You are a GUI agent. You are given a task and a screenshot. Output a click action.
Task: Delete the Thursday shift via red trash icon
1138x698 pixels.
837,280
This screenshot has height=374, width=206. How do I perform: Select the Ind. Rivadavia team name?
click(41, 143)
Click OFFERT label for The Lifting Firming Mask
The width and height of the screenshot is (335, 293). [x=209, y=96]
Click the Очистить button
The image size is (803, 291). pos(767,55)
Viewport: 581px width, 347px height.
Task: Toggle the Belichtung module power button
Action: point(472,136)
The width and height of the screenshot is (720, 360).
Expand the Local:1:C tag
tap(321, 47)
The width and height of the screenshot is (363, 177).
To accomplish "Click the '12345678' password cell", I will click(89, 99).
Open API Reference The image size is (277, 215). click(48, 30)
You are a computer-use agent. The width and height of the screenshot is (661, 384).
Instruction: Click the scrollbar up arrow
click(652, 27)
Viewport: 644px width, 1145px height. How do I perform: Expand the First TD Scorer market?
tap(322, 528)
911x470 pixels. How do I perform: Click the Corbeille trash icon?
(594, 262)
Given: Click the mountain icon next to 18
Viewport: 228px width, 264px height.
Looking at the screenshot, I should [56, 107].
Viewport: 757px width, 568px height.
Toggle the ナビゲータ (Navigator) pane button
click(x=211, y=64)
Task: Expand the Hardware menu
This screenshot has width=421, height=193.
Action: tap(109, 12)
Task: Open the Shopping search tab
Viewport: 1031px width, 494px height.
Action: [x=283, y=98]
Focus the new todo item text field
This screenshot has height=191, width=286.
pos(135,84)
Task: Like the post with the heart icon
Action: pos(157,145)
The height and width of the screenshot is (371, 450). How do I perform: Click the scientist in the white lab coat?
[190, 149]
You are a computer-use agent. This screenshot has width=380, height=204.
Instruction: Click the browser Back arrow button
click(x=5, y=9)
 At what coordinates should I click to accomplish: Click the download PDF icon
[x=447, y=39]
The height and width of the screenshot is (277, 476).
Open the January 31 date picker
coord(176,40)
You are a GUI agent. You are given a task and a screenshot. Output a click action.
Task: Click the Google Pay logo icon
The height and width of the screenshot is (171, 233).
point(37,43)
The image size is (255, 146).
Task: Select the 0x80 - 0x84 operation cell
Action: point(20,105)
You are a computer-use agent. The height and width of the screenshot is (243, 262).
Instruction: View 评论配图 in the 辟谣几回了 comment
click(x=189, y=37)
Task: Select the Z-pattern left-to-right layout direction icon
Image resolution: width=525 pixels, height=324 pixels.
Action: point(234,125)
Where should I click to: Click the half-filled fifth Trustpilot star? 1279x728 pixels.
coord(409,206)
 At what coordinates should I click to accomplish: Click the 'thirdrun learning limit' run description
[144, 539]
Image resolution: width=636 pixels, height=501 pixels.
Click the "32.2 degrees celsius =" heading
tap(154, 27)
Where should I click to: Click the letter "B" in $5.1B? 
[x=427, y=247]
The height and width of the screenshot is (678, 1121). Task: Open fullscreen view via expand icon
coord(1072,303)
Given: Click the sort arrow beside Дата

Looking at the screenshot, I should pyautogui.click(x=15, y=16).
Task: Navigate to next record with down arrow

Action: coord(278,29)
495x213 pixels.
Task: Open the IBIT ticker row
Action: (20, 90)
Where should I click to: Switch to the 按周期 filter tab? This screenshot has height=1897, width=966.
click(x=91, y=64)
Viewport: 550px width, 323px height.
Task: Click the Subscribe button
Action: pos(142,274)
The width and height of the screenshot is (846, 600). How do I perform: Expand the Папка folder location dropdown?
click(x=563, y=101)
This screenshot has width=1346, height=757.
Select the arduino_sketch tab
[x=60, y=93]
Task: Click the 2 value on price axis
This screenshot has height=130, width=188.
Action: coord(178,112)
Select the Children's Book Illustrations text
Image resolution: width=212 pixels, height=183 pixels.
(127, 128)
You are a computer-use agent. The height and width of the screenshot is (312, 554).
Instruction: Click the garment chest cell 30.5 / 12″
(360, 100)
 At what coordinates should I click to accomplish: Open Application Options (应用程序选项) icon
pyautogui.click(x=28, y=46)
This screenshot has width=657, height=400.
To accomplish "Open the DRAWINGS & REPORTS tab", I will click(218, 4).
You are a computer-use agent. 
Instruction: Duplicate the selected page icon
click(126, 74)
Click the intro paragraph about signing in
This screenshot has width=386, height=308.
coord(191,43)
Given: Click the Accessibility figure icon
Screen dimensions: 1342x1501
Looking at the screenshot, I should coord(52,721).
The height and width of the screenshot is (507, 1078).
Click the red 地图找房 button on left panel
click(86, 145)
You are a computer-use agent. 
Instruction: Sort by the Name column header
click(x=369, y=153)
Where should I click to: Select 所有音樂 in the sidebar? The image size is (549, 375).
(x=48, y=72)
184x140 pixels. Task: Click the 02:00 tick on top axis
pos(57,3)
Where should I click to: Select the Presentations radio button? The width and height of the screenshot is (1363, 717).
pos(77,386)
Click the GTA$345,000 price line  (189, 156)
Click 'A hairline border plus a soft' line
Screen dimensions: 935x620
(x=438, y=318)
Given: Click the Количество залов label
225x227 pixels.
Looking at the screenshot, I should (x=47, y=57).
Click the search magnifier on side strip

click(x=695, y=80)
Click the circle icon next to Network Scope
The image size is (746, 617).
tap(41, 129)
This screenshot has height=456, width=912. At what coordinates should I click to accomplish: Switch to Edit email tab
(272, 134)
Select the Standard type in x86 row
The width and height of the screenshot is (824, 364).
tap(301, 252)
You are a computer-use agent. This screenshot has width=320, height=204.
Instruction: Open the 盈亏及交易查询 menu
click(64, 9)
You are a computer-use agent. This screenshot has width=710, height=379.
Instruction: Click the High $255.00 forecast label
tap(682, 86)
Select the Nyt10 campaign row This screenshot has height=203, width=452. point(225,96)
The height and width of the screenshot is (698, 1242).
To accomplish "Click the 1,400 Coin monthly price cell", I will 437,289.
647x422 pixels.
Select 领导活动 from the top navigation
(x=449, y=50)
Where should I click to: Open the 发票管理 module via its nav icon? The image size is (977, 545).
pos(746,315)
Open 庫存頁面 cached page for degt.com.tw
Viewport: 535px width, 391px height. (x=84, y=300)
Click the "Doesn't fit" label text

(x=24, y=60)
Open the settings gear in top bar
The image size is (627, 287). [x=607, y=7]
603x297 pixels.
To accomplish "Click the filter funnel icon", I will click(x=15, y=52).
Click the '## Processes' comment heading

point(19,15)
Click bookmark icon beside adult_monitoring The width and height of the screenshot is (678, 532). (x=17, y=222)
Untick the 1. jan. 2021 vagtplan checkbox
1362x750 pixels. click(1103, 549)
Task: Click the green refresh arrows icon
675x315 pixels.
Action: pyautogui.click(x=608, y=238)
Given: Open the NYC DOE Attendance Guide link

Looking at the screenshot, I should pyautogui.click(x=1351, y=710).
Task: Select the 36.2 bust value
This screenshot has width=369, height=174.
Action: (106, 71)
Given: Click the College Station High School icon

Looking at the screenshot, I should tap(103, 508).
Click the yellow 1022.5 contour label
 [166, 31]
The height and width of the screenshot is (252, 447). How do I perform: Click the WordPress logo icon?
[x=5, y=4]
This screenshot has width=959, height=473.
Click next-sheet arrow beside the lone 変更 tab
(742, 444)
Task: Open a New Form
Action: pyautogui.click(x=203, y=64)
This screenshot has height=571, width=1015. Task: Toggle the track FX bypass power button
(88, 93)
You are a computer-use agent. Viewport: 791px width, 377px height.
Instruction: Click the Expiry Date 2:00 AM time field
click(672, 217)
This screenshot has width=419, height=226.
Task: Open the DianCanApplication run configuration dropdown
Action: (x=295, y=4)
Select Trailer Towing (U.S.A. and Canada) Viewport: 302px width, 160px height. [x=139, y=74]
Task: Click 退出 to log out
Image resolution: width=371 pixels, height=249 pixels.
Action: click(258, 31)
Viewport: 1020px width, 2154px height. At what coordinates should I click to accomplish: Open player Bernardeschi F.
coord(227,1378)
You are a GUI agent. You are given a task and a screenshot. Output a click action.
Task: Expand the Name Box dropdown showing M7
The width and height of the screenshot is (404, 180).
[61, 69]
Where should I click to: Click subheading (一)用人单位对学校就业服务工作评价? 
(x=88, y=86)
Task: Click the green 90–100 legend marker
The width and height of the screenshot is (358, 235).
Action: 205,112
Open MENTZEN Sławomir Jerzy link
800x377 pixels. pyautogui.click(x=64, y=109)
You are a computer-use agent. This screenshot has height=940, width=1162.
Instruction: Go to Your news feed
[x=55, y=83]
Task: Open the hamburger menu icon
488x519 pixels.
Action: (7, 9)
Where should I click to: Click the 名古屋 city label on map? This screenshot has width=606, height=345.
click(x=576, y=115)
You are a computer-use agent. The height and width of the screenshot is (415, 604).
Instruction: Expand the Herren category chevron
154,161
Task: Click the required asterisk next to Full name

==============================

Only lines containing the string "computer" belong in the answer; find them in the data above and copy them.

## Output
You are a computer-use agent. The width and height of the screenshot is (661, 384).
You are a computer-use agent. This screenshot has width=380, height=204.
You are a computer-use agent. The height and width of the screenshot is (243, 262).
You are a computer-use agent. The height and width of the screenshot is (312, 554).
You are a computer-use agent. 
You are a computer-use agent. 
You are a computer-use agent. This screenshot has width=320, height=204.
You are a computer-use agent. This screenshot has width=710, height=379.
You are a computer-use agent. Viewport: 791px width, 377px height.
You are a computer-use agent. This screenshot has height=940, width=1162.
You are a computer-use agent. The height and width of the screenshot is (415, 604).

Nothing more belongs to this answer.